I'm doing something similar to your task. My plan is to use GPT-3's Text-divinci-003 as it can do this in Instruct mode without modification and then once I have a hundreds to thousands of examples then fine-tune GPT-J on Forefront.ai using what GPT-3 generated to hopefully cut costs by about 75%.

visarga t1_j65iwit wrote on January 27, 2023 at 9:24 PM

#1,537,524

I am using GPT-3 for this kind of stuff, and fine-tuning small models on the data.

TankAttack OP t1_j660bm9 wrote on January 27, 2023 at 11:21 PM

#1,539,855

Replying to thatphotoguy89 (#1,533,272)

Do you mean free text questions? Like zero shot learning? Are there any examples of this?

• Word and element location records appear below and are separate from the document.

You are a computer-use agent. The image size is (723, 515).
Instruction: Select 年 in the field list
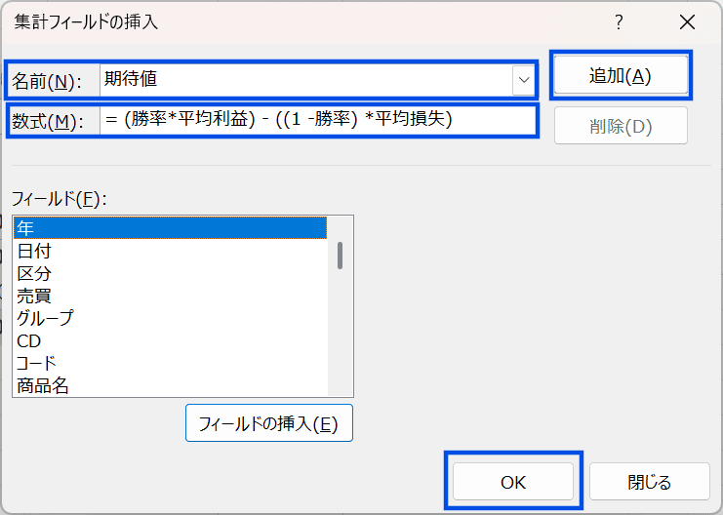[x=170, y=228]
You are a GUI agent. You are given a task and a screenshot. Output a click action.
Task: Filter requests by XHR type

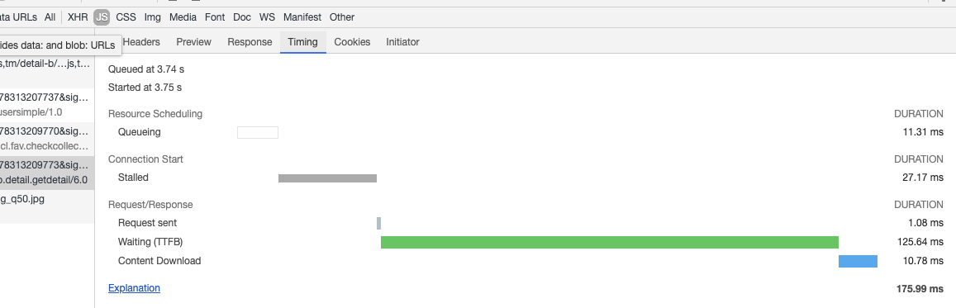78,17
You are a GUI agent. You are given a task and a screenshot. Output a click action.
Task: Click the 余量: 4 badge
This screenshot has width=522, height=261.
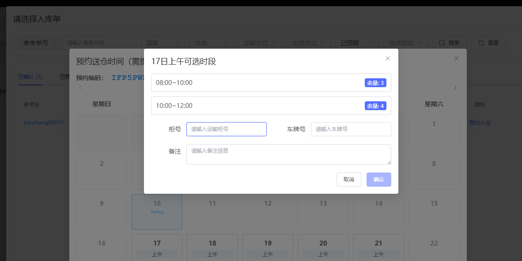[x=375, y=106]
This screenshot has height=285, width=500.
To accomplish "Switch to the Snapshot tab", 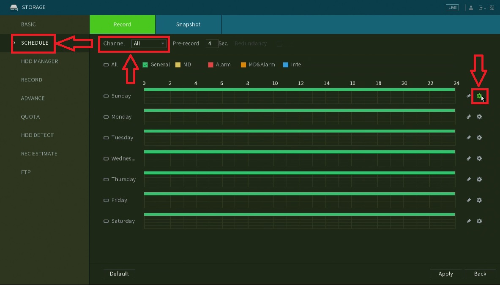I will tap(189, 24).
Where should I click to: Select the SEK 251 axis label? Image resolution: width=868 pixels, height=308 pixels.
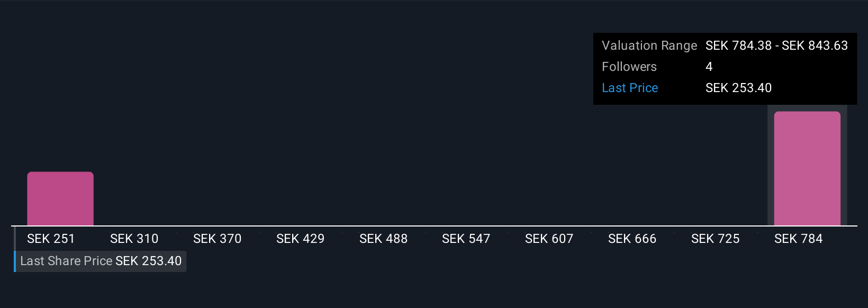tap(51, 239)
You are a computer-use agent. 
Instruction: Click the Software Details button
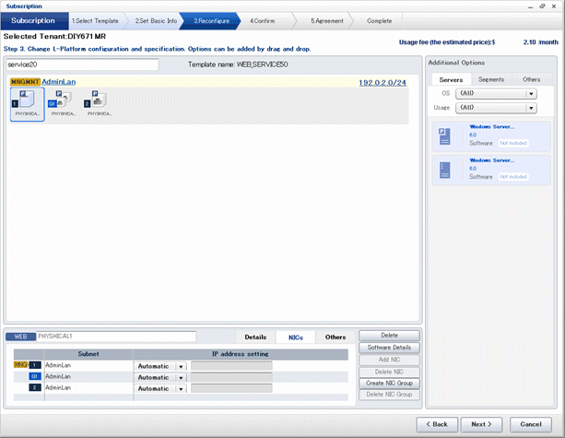tap(389, 348)
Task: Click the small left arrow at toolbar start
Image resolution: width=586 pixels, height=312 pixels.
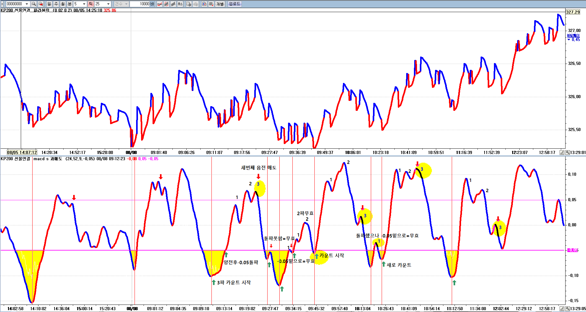Action: point(2,4)
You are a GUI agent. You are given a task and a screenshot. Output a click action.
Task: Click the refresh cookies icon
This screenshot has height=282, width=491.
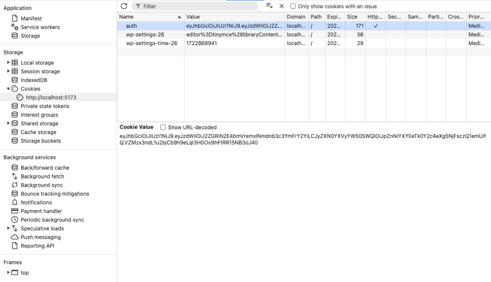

TankAttack OP t1_j660efo wrote on January 27, 2023 at 11:21 PM

#1,539,861

Replying to visarga (#1,537,524)

How many samples do you use for fine turning?

bubudumbdumb t1_j66a4kw wrote on January 28, 2023 at 12:31 AM

#1,541,161

The way you prompt assume there is a single entity for "name" so you catch "balmer" but not "bill gates".

Why not BIO tagging each token for each of the entity types?

thatphotoguy89 t1_j66n16v wrote on January 28, 2023 at 2:10 AM

#1,543,122

Replying to TankAttack (#1,539,855)

Yeah. Here’s a HF tutorial on how to do this QA tutorial

TankAttack OP t1_j66s7js wrote on January 28, 2023 at 2:51 AM

#1,543,837

Replying to thatphotoguy89 (#1,543,122)

Cool, will have a look! Do they list any models as being good at question answering?

janck12 t1_j67d4qt wrote on January 28, 2023 at 6:08 AM

#1,546,805

I am not sure, if there is huge differences from one model to another. This is heavily depending on the training data that you can get.

I would suggest using some existing NER nodels and possibly fine tune them on your own data. Have a look at GENRE https://github.com/facebookresearch/GENRE

visarga t1_j67sivp wrote on January 28, 2023 at 9:32 AM

#1,548,790

Replying to TankAttack (#1,539,861)

My task uses sentence pairs, and I have an efficient prompt that makes many pairs in one go. So in 5 hours I managed to generate 230K pairs. Cost $10. I plan to generate millions to "exfiltrate" more domain knowledge for the small and efficient models I am training downstream.